_Questões propostas_
**1.** Devolva, sem qualquer alteração, o trecho do texto sobre teorias da conspiração que abre com as palavras que contêm "Ajudemos o mundo" e fecha com "neste caso, ou-ou.".
**2.** No texto sobre teorias da conspiração, reescreva em forma de lista o parágrafo que começa por «Um cristão, porém», mantendo as suas ideias principais.

_Texto apresentado_
São antigas as análises da realidade a partir das teorias da conspiração. Os primeiros cristãos já foram vítimas delas: um dos motivos das terríveis perseguições que tantos mártires fizeram reside na acusação, difundida no Império Romano, de que aqueles constituíam uma sociedade secreta que visava substituir a velha ordem sociopolítica da pax romana por uma outra, com critérios «estranhos».
Ao longo da história nunca a humanidade se conseguiu libertar dessas ideias de complot. Só que, agora, são potenciadas e difundidas pelas redes sociais em termos nunca vistos. E causam danos.
Recentemente, duas se destacaram. Em 2017, surgiu a teoria QAnon segundo a qual, um conjunto de pedófilos ter-se-ia infiltrado no âmago da Administração americana para derrubar Trump e instaurar uma rede mundial de tráfico de crianças para fins sexuais. Daí o ataque ao Congresso: na mente dos seus autores estaria a ideia de vida ou de morte da moralidade, pois se Trump deixasse a Casa Branca venceria o satanismo.
A outra sentimo-la mais por perto: conceber as vacinas contra a Covid-19 a partir de fantasiosas imaginações em termos conspirativos. Segundo ela, as vacinas corresponderiam a um projeto de Bill Gates de implantar um microchip em cada pessoa e, assim, controla-la informaticamente.
Estas obsessões patológicas veem a história não como a resultante da liberdade humana, tutelada por Deus, mas como uma série ou sequência de conjuras malignas. E fazem carreira em malévolos e frágeis. Mesmo dentro da Igreja…
Este é um triste fenómeno em aumento, já que as redes sociais lhe fornecem um especial oxigénio: ocultamento do sujeito que faz as afirmações iniciais, fácil difusão, linguagem com revestimentos «científicos», plausibilidade, correspondência ao imaginário doentio das épocas de dificuldades.
Um cristão, porém, não pode seguir por aí. Antes de mais, porque acredita que é o Senhor quem conduz a história e não um qualquer satânico. Depois, porque aplica a inteligência à realidade e confronta essa análise com a Palavra de Deus de modo a obter critérios de atuação. E ainda porque faz da verdade e da liberdade os grandes carris por onde se move.
Ajudemos o mundo a libertar-se. Porque, como dizia alguém, no seu típico bom humor, só há dois géneros de pessoas: os religiosos e os supersticiosos. E, neste caso, ou-ou.

_Dados do exercício_
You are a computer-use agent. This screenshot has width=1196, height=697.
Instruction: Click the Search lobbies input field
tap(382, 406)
* * *
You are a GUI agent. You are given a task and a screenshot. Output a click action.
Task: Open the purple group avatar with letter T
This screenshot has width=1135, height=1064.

_Respostas numeradas_
**1.**
Ajudemos o mundo a libertar-se. Porque, como dizia alguém, no seu típico bom humor, só há dois géneros de pessoas: os religiosos e os supersticiosos. E, neste caso, ou-ou.

**2.**
Um cristão não pode seguir por esse caminho, porque:
- acredita que é o Senhor quem conduz a história, e não um qualquer satânico;
- aplica a inteligência à realidade e confronta essa análise com a Palavra de Deus, para obter critérios de atuação;
- faz da verdade e da liberdade os grandes carris por onde se move.